ZTA provides for scalable, software-defined ‘precision access’ by authorized users to specific internal resources and platform and partner/ customer environments, using a cloud-based security infrastructure that mediates zero trust-based, specific access, MITRE added.

“Zero Trust is a security model that requires strict identity verification and moves the decision to authenticate and authorize closer to the resource,” wrote cybersecurity expert Anastasios Arampatzis in a post for Adacom. “The definition of Zero Trust indicates that its focus is on authentication, authorization, and minimizing implicit trust zones while maintaining availability and providing seamless authentication mechanisms,” he added.

Headquartered in New York, Cynerio empowers healthcare chief information security officers (CISOs) by providing them complete control over the security of their connected clinical engineering and IoT ecosystem, ensuring data protection, service continuity and patient safety. 

Cynerio revealed that 96 percent of infusion pumps in healthcare facilities were affected by URGENT/11 or Ripple20 TCP/IP stack vulnerabilities. URGENT/11 vulnerabilities are found in IPnet, a network communications component that is no longer supported by its original developer. But, it is still incorporated into software applications, equipment, and systems used by a variety of healthcare IoT and industrial devices. 

Ripple20 is a series of 19 critical vulnerabilities, with four more security weaknesses recently discovered in the Treck TCP/IP stack. In many devices, Treck is a low-level component and administrators may not be aware it is used on the device. 

63 percent of infusion pumps, including the Baxter Sigma model, are vulnerable to Ripple20, and 33 percent of infusion pumps across Cynerio’s deployments, including the Alaris model, are vulnerable to URGENT/11 vulnerabilities, Cynerio revealed. 

If unpatched, URGENT/11 or Ripple20 vulnerabilities can lead to the exposure and theft of electronically protected health information (ePHI), denial of service (DoS) attacks powerful enough to shut down clinical networks, and logic flaws that can interrupt normal device functionality.
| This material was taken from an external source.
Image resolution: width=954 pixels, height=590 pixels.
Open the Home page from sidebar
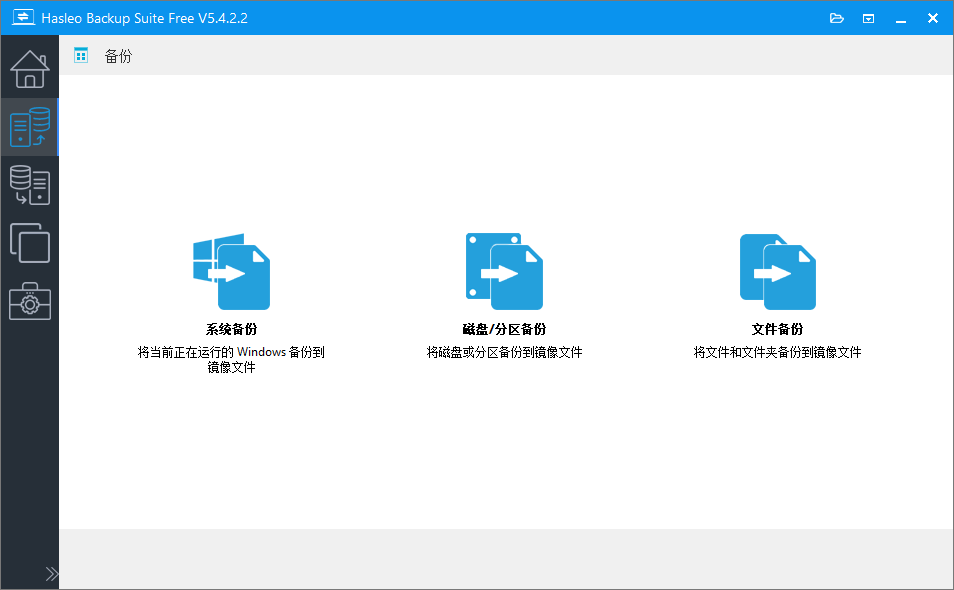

In other circumstances, adversaries can take remote control of medical and other IoT devices, disrupting clinical workflow and exfiltrating sensitive data from the device or connected systems. 

With thousands of devices in an average hospital, it is infeasible for IT and security teams to manually test every device to discover open services, and traditional network scanning tools often cannot recognize these devices as medical devices. In some cases, scanning can interrupt their clinical operation. 
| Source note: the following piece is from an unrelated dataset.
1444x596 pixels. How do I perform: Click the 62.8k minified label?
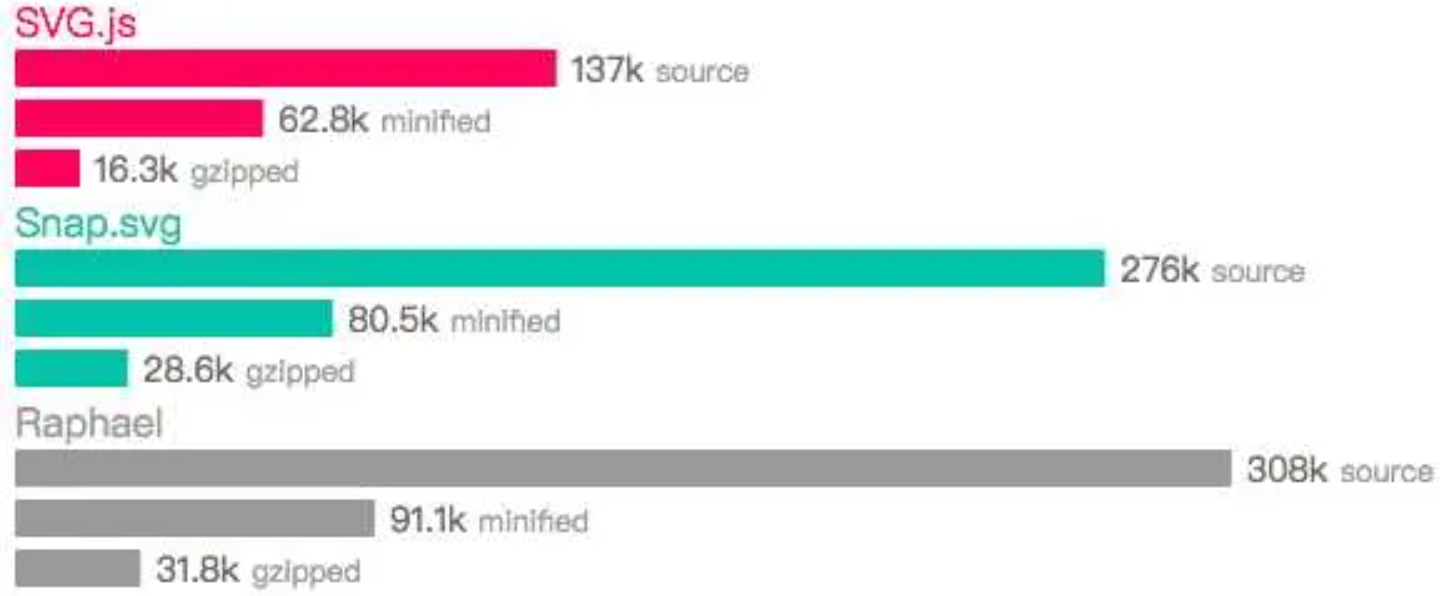point(385,120)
However, unmanaged service vulnerabilities provide hackers with easy access to live video streams of hospital activity, jeopardize the safety of the hospital, and compromise patient privacy. They can also unintentionally expose large quantities of ePHI to unauthorized users and hackers, impact the operational and business continuity of affected departments, and expose ePHI in the form of photo and video images.  

The National Institute of Standards and Technology (NIST) has also published the NIST SP 800-207, Zero Trust Architecture, which serves as a blueprint for zero-trust and “gives general deployment models and use cases where zero-trust could improve an enterprise’s overall information technology security posture.” 

Rising digital transformation in the connected healthcare sector is unavoidable, despite the cybersecurity concerns. Pushed forward by the COVID-19 pandemic, the landscape has changed to include greater adoption of regulations, standards and guidelines in various countries and at a regional level, and protection of information systems and medical information. It also adheres to cybersecurity requirements for network-connected medical devices, critical infrastructure protection, and privacy protection.